Будем исходить из учения Сократа (вложенного в его уста Платоном) об осознании фактов и о переработке представлений в нечто доступное, нечто женственное, от чего уже возможен и платонов переход к понятиям. А как иначе можно расценить тот факт, что Сократ на «Пиру» (202-205) не только вкладывает свои наиболее сокровенные мысли именно в уста Диотимы, но и постоянно оговаривает ее мудрость?

Особенно, если следуя Диотиме признать, что Эрот является не объектом любви, а любящим началом, занимающим промежуточное положение между мудрецами и невеждами. Это же положение, согласно Диотиме, занимают и философы.

Но кто оспорит наше утверждение что в ДЕЙСТВИТЕЛЬНОСТИ между мудрецами и невеждами находятся прежде всего женщины?

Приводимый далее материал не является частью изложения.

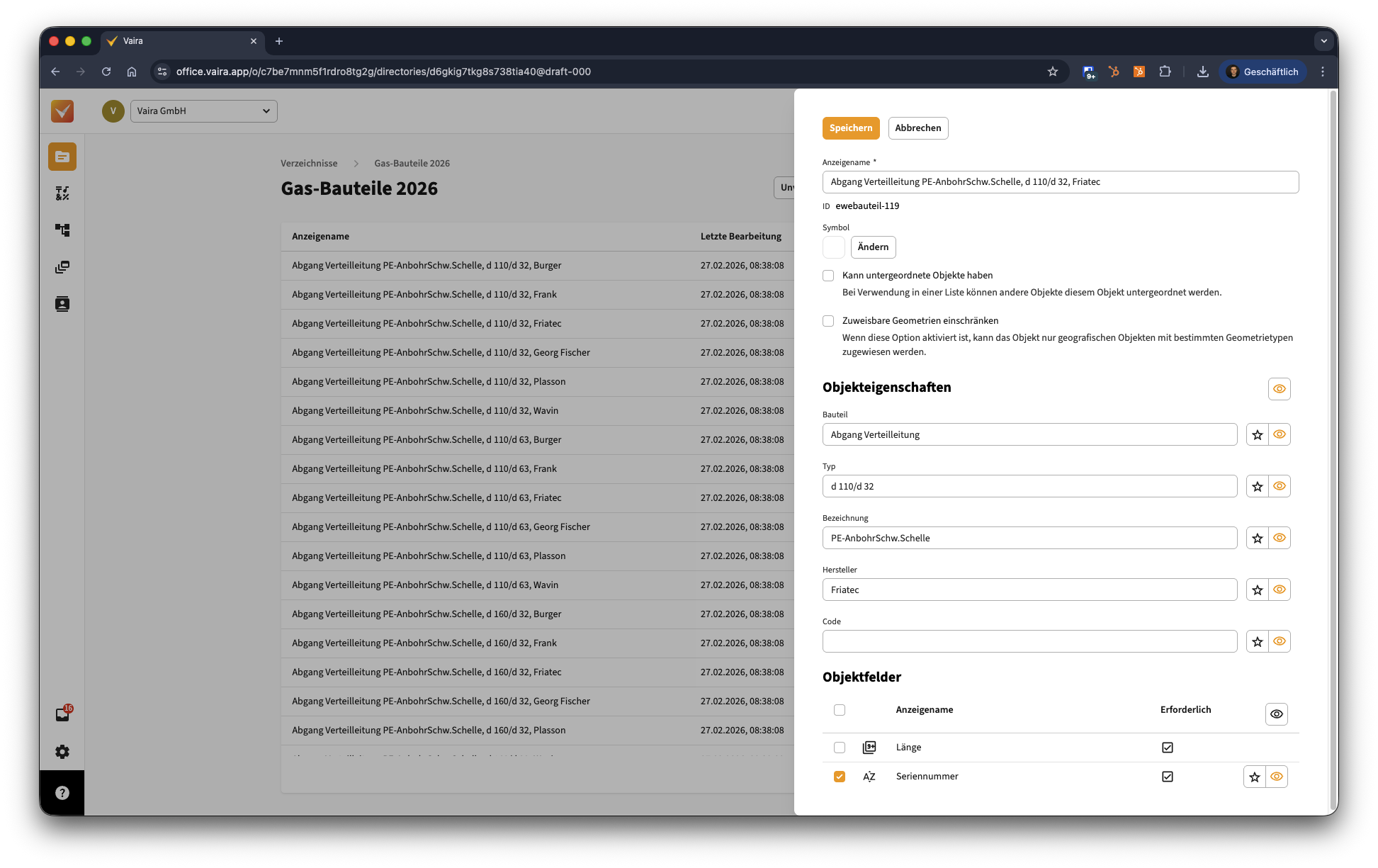Image resolution: width=1378 pixels, height=868 pixels.
Task: Open the inbox with notification badge
Action: pos(62,714)
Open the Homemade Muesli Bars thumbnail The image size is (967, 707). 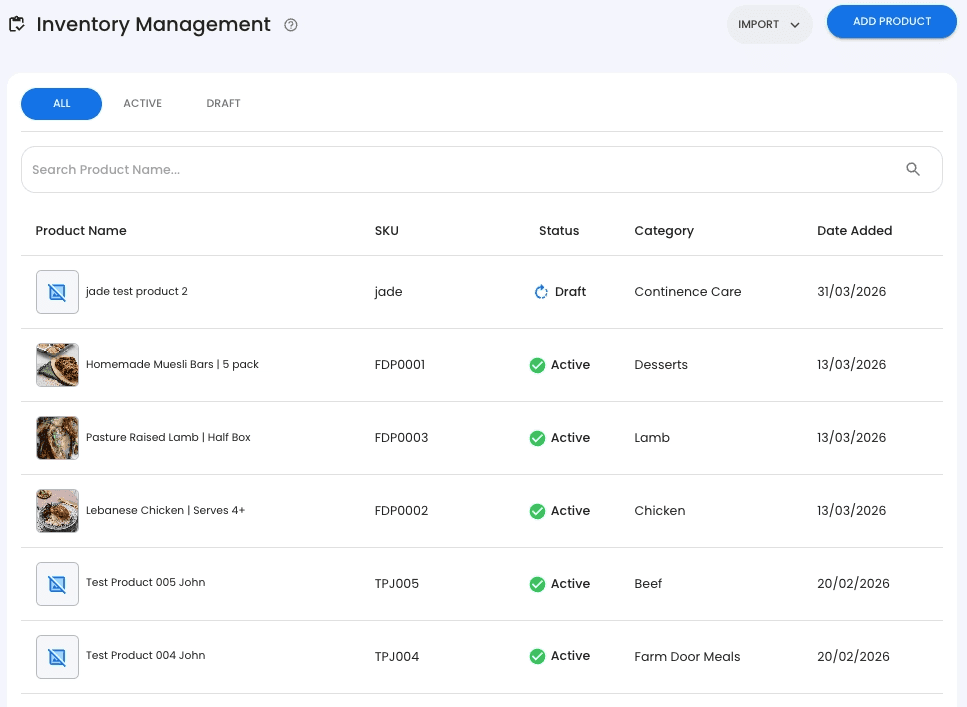tap(57, 365)
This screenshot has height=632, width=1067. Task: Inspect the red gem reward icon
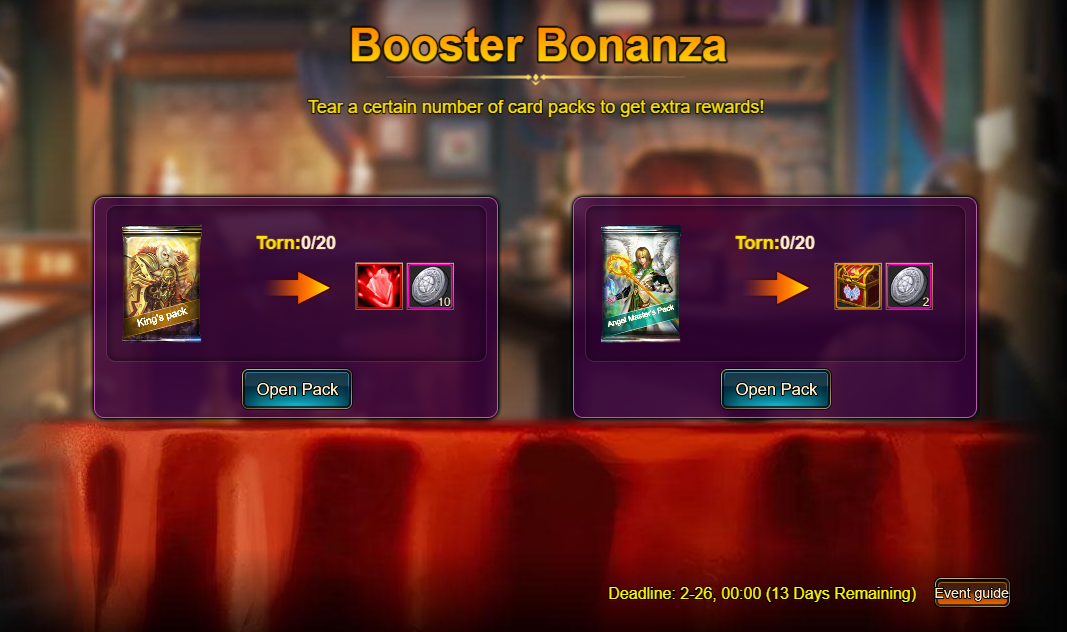379,286
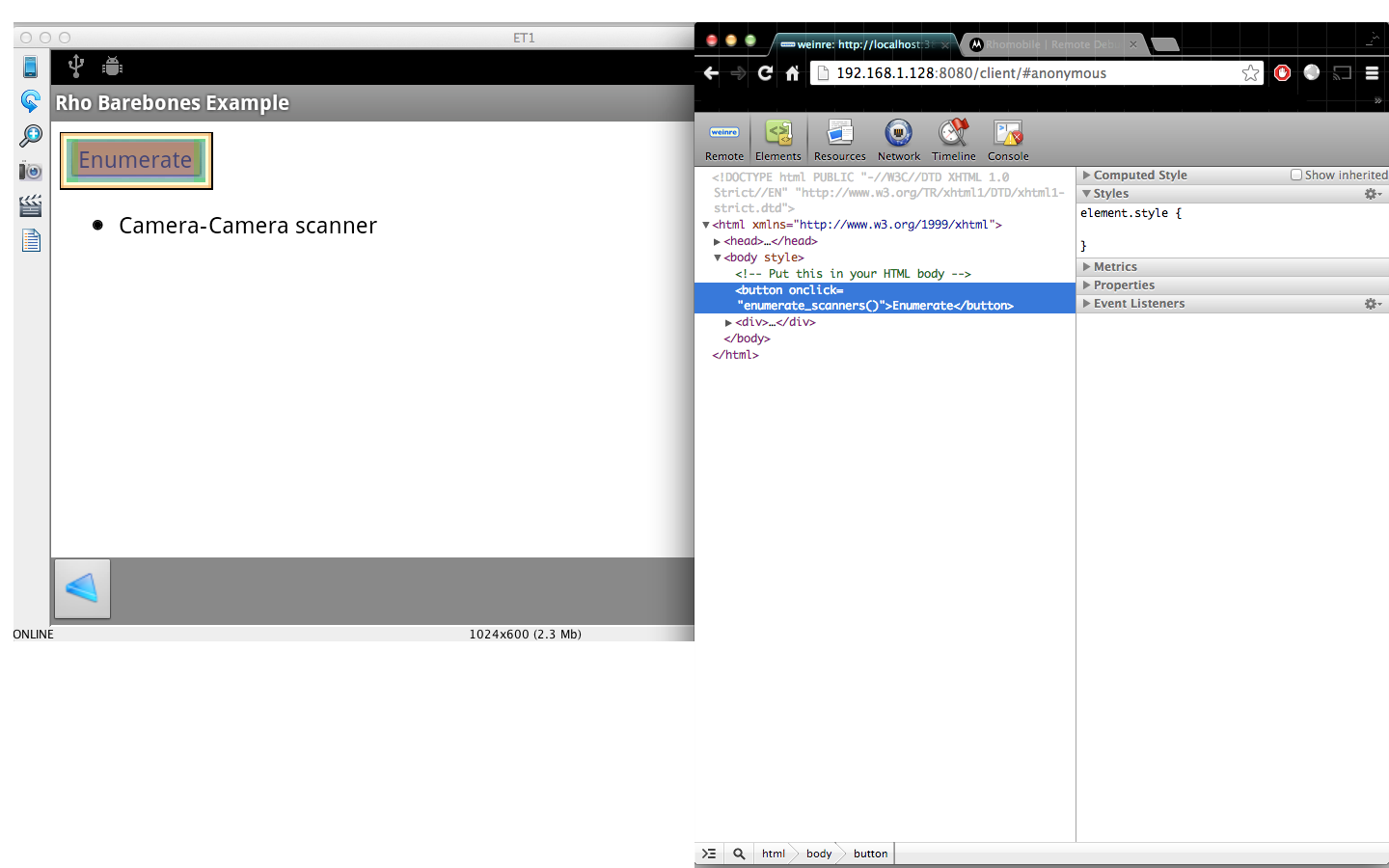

Кто не знаком со страстным и вечным желанием женщин учиться? Кто не сталкивался со своим ПЕРВЫМ учителем – матерью? Не следует ли признать из всего этого, что любящее начало (по Диотиме) и составляет этот предмет рассуждений Сократа, о котором Платон не желает говорить его устами?

Платон молчит не только о женщинах, не только о Демокрите, учение которого тем не менее использует в своих трудах. Платон молчит о Сократе-физике. С другой стороны, он постоянно вкладывает в уста Сократа слова о единственном лишь интересе к человеку (мужчине) и к нравственности, то есть к этике в собственном смысле слова.

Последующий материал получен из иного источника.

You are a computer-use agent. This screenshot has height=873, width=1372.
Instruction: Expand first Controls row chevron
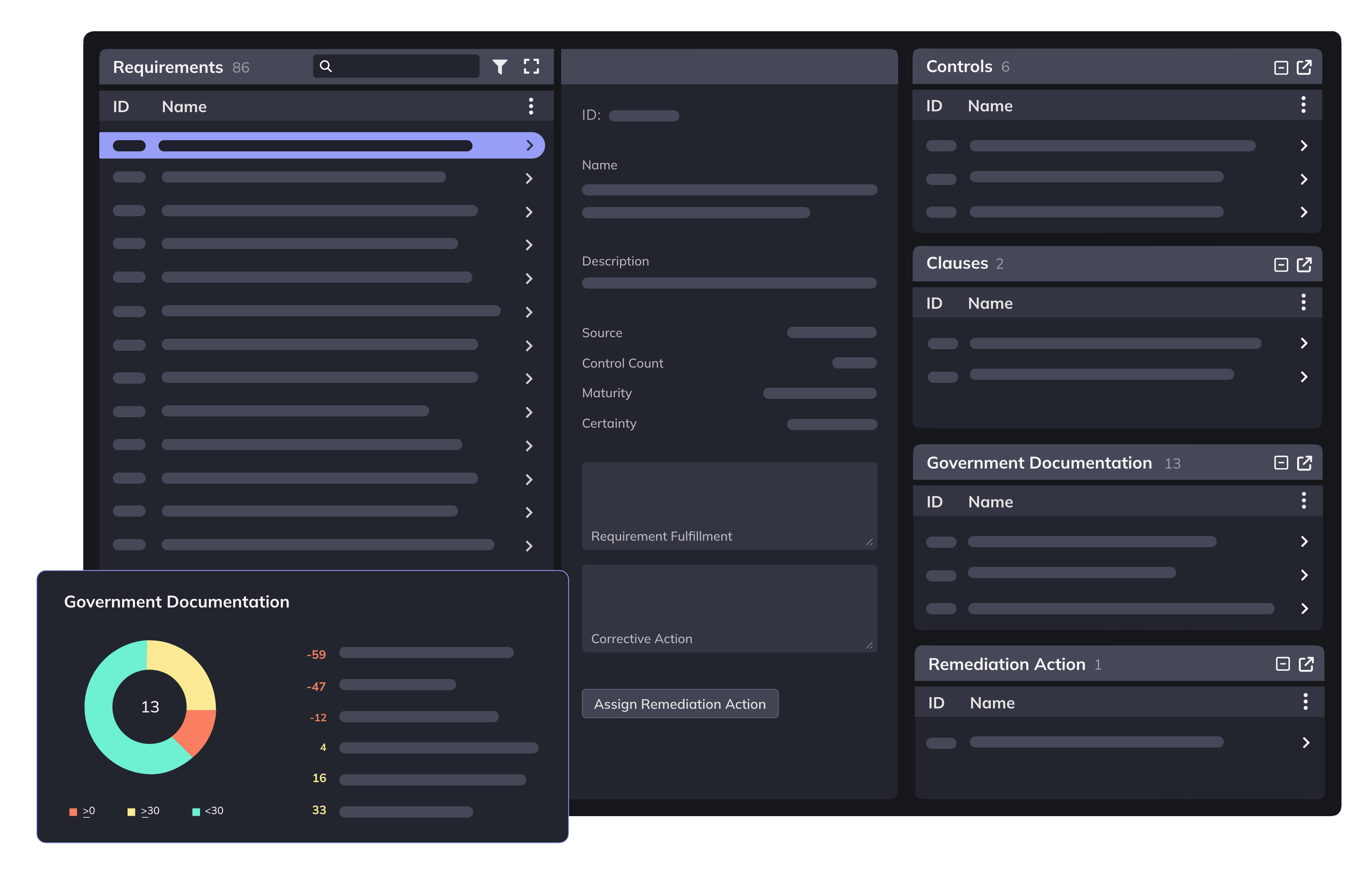1304,146
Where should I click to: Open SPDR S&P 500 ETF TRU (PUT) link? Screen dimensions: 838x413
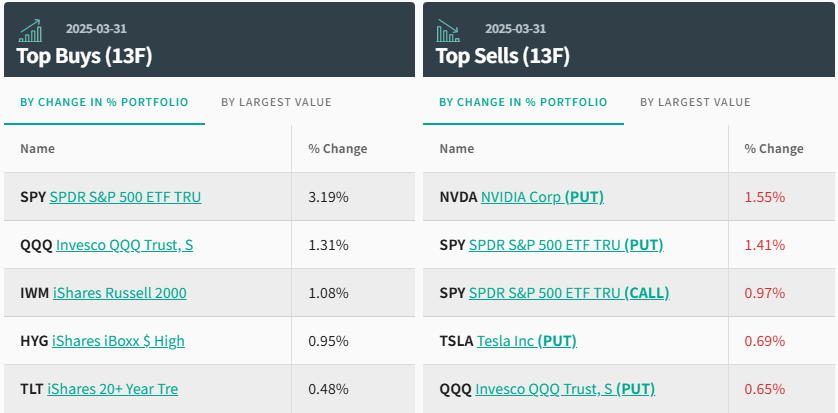point(566,245)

Если кто-то из последователей Фрейда решил бы выразить своё мнение по этому поводу, то, скорее всего, пришёл бы к выводу, что у Платона сократов комплекс транссексуальности в процессе замещения перерос в комплекс вытеснения всех познавших Сократа современников. Возможно ли иное толкование специфически женского оборота в «Федре» (235 е): «грудь моя, чудесный друг, полна, я чувствую, что могу сказать не хуже Лисия…» да и всего дальнейшего кокетства Сократа?

Не зря на это обращает внимание и Федр (236 d): «Сообрази, что мы отсюда не уйдем, прежде чем ты не выскажешь того, что у тебя, как ты выразился, в груди».

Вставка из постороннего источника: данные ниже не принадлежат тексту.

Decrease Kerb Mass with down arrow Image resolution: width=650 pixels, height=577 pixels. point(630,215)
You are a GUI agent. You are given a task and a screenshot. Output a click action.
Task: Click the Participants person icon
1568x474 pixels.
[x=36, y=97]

Выходит, этот оборот был в самом деле нетипичен для греков-мужчин (в отличие от женщин), думавших все-таки головой, как констатировал еще Гераклит.

Не требует никаких комментариев и последующая фраза Федра, настолько недвусмысленно она подтверждает предыдущую: «Мы здесь одни, кругом безлюдье, я посильнее и помоложе – по всему по этому внемли моим словам и не доводи дела до насилия, говори лучше по доброй воле».

Теперь представим интересующее нас учение о цвете в изложении платонова Сократа.

К этому располагает высокий уровень его знаний в диалогах, где он выказывает знакомство в том числе с цветовыми теориями Эллады того времени.

К тому же он, как настоящая (душой) женщина, обнаруживает любовь ко всему цветному (Федон, 110 c): «…та земля, если взглянуть на нее сверху, похожа на мяч, сшитый из двенадцати кусков кожи и пестро расписанный разными цветами. Краски, которыми пользуются наши живописцы, могут служить образчиками этих цветов, но Земля вся играет такими красками, и даже более яркими и чистыми. В одном месте она пурпурная и дивно прекрасная, в другом золотистая, в третьем белая – белее снега и алебастра…»

Показательно, что современная психоаналитика цвета соотносит подобный (пурпурный, желтый, белый) выбор предпочитаемых цветов с экстраверсивной женственностью при доминирующем в интеллекте сознании.

Сократ же продолжает речь, в которой опять бросается в глаза чисто женская симпатия к пестроте: «и остальные цвета, из которых она складывается, такие же, только там их больше числом и они прекраснее всего, что мы видим здесь. И даже самые ее впадины, хоть и наполненные водой и воздухом, окрашены по-своему и ярко блещут пестротою красок, так что лик ее представляется единым, целостным и вместе нескончаемо разнообразным».

Вряд ли найдется еще один философ античности, так любовно идеализирующий пестроту Мира. Но чисто по-женски же Сократ забывает, что только что там же (100 d) он говорил нечто противоположное: «…если мне говорят, что такая-то вещь прекрасна либо ярким своим цветом, либо очертаниями, либо еще чем-нибудь в таком же роде, я отметаю все эти объяснения, они только сбивают меня с толку».

Вот так.

Просто и без затей. Может быть, даже слишком бесхитростно, как он сам говорит.